Regulator may have known of loans to FitzPatrick for eight years


INFORMATION CONCERNING the extent of the loans taken out from Anglo Irish Bank by its former chairman, Seán FitzPatrick, appears to have been known by the financial regulator’s office for the past eight years.

A spokesman for the regulator would not confirm that quarterly reports detailing directors’ loans from the bank and filed to the regulator’s banking supervision section by the bank, contained details of the loans.

A spokesman for the bank would also not comment, citing the range of inquiries currently under way into the matter.

However, a number of sources have indicated that Mr FitzPatrick’s loans were disclosed in the quarterly reports. It would seem the discrepancy between what was disclosed in the quarterly reports and what was declared in Anglo’s year-end accounts was not picked up within the regulator’s office or, if it was, nothing was done about the matter until late last year.

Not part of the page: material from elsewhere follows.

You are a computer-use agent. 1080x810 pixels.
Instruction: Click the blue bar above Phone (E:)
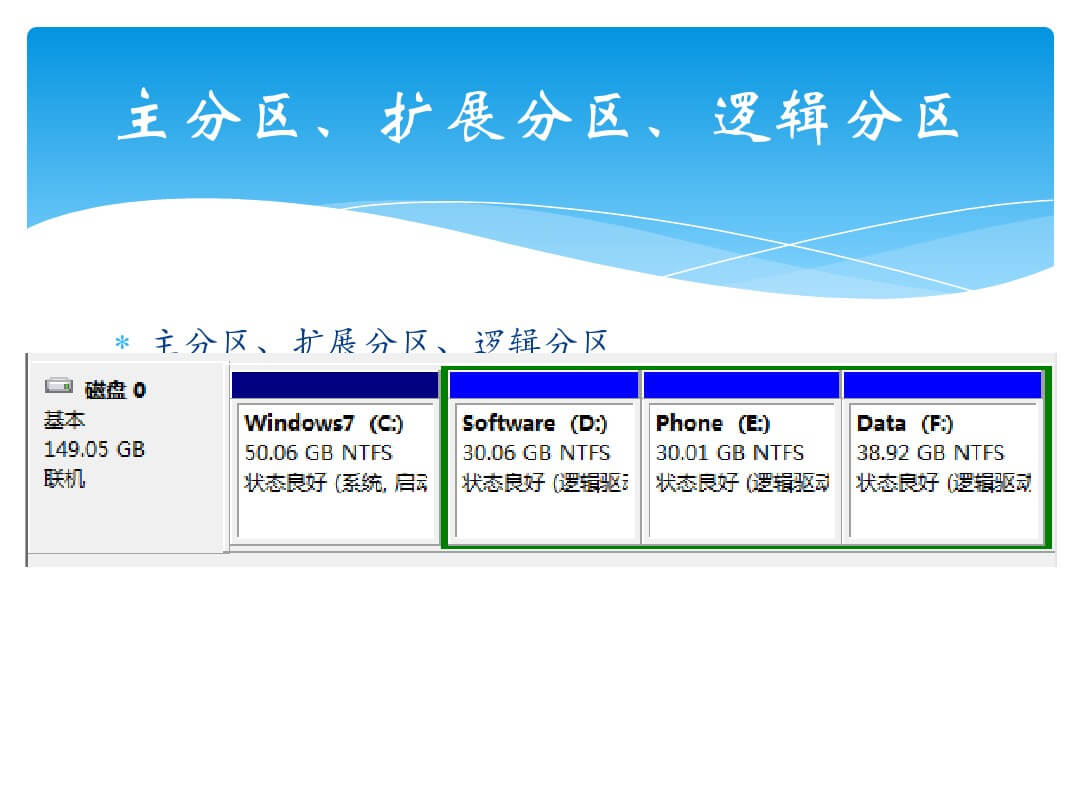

Mr FitzPatrick had loans of up to €129 million from the bank, but had a practice of switching the loans to Irish Nationwide at near to year’s end each year, so that the figure that appeared for directors’ loans in the bank’s year end accounts was a much lower figure. The loans were then returned to Anglo’s books.

Banking directors are obliged to reveal the full extent of their loans from their institution at the end of each quarter so the regulator’s office can be satisfied they do not breach a rule that restricts loans to an individual director to 2 per cent of a bank’s capital.

The capital of Anglo Irish Bank at the end of its last financial year was approximately €5 billion. The quarterly reports would have revealed to the financial regulator’s office the size of the loans Mr FitzPatrick had from his bank. They were far in excess of all other Irish bank directors’ loans.

In comments to the Oireachtas Joint Committee on Regulatory Affairs earlier this month, Jim Farrell, chairman of the regulator’s office, said the issue of directors’ loans at Anglo was first noticed on foot of a report for the quarter to the end of September 2007.

“It came into the financial regulator and there was a period for processing, examination and pulling data together. This found its way to the examiner dealing with the issue of Irish Nationwide, who spotted the transaction because it was listed in the top 30 exposures.”

However, the matter was not pursued. It arose again when Minister for Finance Brian Lenihan raised queries about directors’ loans at Anglo Irish late last year.

An internal inquiry in the regulator’s office investigated when the former chief executive of the regulator’s office, Patrick Neary, was first informed of the loans.

“There is no suggestion from any party that any communication – verbal or written – on this issue was made to either the prudential director [Con Horan] or chief executive in the period [subsequent to January] to December 2008,” the report stated. When Mr Neary resigned earlier this month, he said: “So far as I am concerned, I was not advised of any such matters in early 2008 and there has been no oral, written or e-mail escalation of these issues to me, or to the authority, over the period until the matter was raised with me by the Minister on 10th December, 2008.”